Jafar Panahi è atteso il 20 maggio davanti alla Corte rivoluzionaria di Teheran per un nuovo passaggio giudiziario legato all’accusa di propaganda contro il regime. Il regista iraniano, già condannato in absentia a un anno di carcere e a restrizioni biennali, rientra così in un fronte che intreccia cinema, dissenso e libertà culturale.
Perché Jafar Panahi rischia un nuovo processo in Iran

Il caso Jafar Panahi riguarda la riapertura di un procedimento davanti alla Sezione 26 della Corte rivoluzionaria islamica di Teheran. Al centro ci sono le accuse di attività propagandistica, già usate in Iran contro artisti, giornalisti e attivisti considerati scomodi dal potere politico.

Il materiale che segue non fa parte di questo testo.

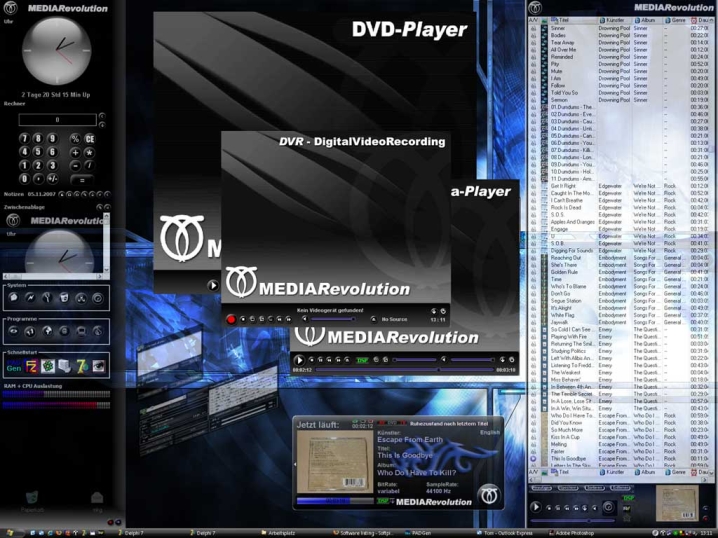This screenshot has width=718, height=538.
Task: Select the track 'Tear Away' in playlist
Action: pyautogui.click(x=563, y=43)
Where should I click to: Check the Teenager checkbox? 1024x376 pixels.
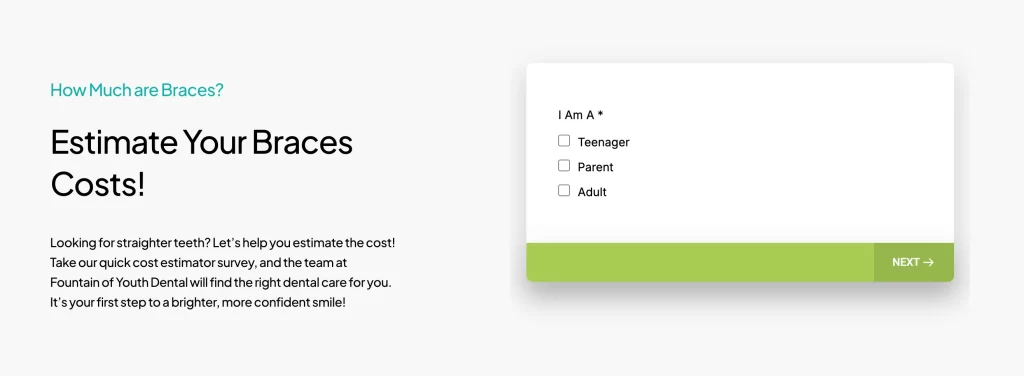564,141
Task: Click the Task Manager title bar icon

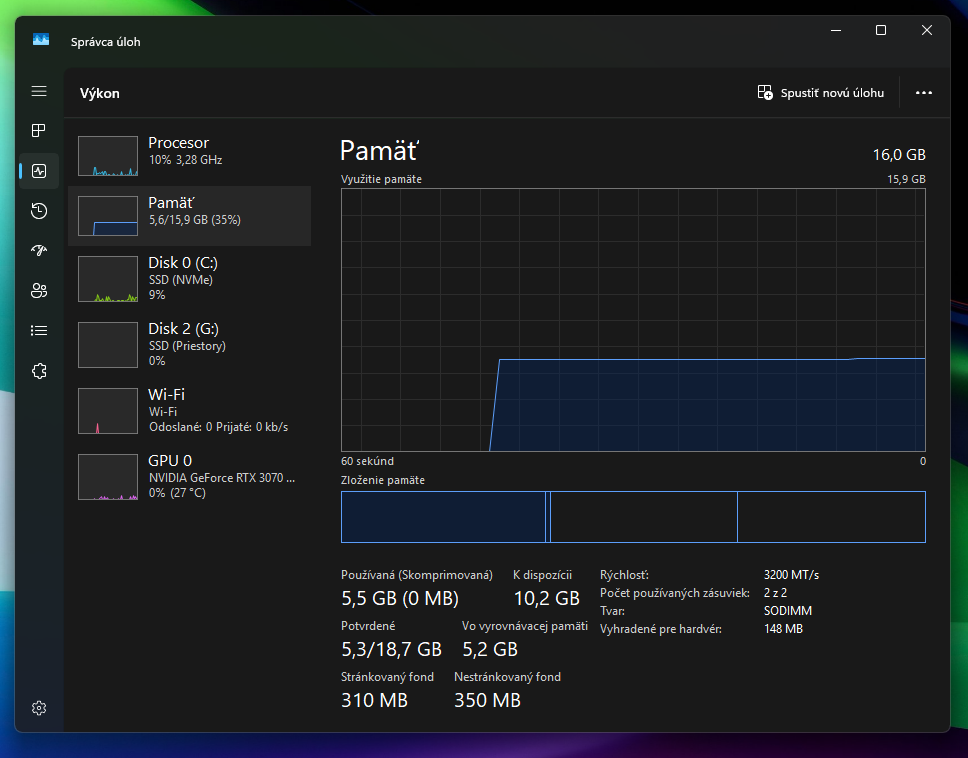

La nuova udienza arriva dopo il ritorno del regista in Iran, avvenuto il 30 marzo, al termine della promozione internazionale del suo ultimo film. Il dato politico è evidente: Panahi non è soltanto un autore premiato nei festival, ma una figura pubblica che continua a lavorare dentro un sistema di controllo molto rigido.
Jafar Panahi, da Cannes agli Oscar con Un simple accident
Il nodo culturale passa da Un simple accident, film del 2025 diretto e scritto da Panahi, premiato con la Palma d’Oro 2025 al Festival di Cannes. La scheda ufficiale del festival indica una coproduzione tra Iran, Francia e Lussemburgo, con una durata di 105 minuti.
L’opera mette in scena un ex prigioniero politico che crede di riconoscere il proprio torturatore. Da qui nasce una domanda morale che attraversa tutto il cinema di Panahi: come si racconta la giustizia quando la memoria personale coincide con una ferita collettiva?
Il film è stato legato anche al percorso di Mehdi Mahmoudian, attivista e prigioniero politico incontrato da Panahi durante la detenzione. La collaborazione tra i due dà al progetto un peso ulteriore, perché sposta la finzione dentro una materia viva: carcere, trauma, vendetta e possibilità del perdono.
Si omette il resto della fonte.